Kami menangani untuk pencemar hingga dua senyawa, saturates dan aromatik,
katanya. Secara teori, resin dan aspalten juga bisa diuraikan oleh bakteri. Namun itu
memerlukan penelitian lebih lanjut. Adapun teknik untuk mengunyah minyak
tersebut menggunakan bioremediasi atau biodegradasi. Bioremediasi adalah proses
remediasi atau pemulihan area terpolusi menggunakan mikroba sebagai agen
pendegradatornya.
Bioremediasi dapat dilakukan dengan dua teknik, yaitu bioaugmentasi dan
biostimulasi. Bioaugmentasi adalah teknik menebarkan mikroba ketika terjadi
pencemaran minyak. Sedangkan teknik biostimulasi menggunakan pupuk
mineral untuk menumbuhkan mikroba di lingkungan yang tercemar. Sehingga
mikroba yang tumbuh itu siap menguraikan minyak menjadi senyawa yang lebih
ramah lingkungan. Dan itu yang paling banyak direkomendasikan, meskipun tidak
tertutup kemungkinan menggunakan teknik bioaugmentasi, paparnya.
Thontowi mengingatkan bahwa mikroba yang bekerja menguraikan minyak tidak
hanya sejenis, tapi suatu komunitas. Setiap setiap jenis mikroba memiliki
kemampuan sendiri-sendiri dalam mengurai minyak. Ada yang kemampuannya
mengurai parafin, tugas selanjutnya dilakukan jenis lain, katanya. Namun yang
banyak dikenal mampu mengurai saturates dan aromatik adalah Alcanivorax
borkumensis. Dia memang dikenal memiliki kemampuan yang tinggi, ujarnya.
Efektivitas bakteri dalam mengurai minyak bervariasi, bergantung pada jenis bakteri,
dari 0 persen-100 persen. Efektivitas bakteri dalam mengurai minyak didasarkan

pada jumlah minyak yang ada dalam larutan kultur dibandingkan dengan sesudah
treatment bakteri, dihitung seberapa besar minyak yang tertinggal dalam larutan,
termasuk bakterinya.
Monitoring dilakukan menggunakan GC-Mass, alat penera gas kromatografi yang
dapat menganalisis komponen senyawa apa yang ada dalam larutan tersebut dan
bermassa berapa, sehingga diketahui persis masih mengandung minyak atau tidak.

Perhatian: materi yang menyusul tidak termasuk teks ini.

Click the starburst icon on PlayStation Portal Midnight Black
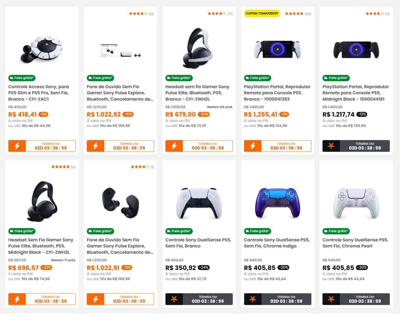 pyautogui.click(x=331, y=146)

Dalam percobaan, setelah treatment dengan bakteri, minyak habis termakan
bakteri, katanya.
Prosesnya, sebelum makan minyak, bakteri menghasilkan surfactan. Yaitu sejenis
enzim yang dapat menyatukan minyak dengan air. Setelah minyak dan air menyatu,
mulailah bakteri makan minyak. Ditandai dengan terpecah-pecahnya gumpalan
minyak menjadi kecil-kecil, tuturnya. Akhirnya minyak diubah menjadi senyawa
lain yang tidak berbahaya.
Dengan mengembangkan mikroba tropis Indonesia, akan mudah mengembangkan
sistemnya karena telah sesuai dengan habitat tumbuh mikroba tersebut, katanya.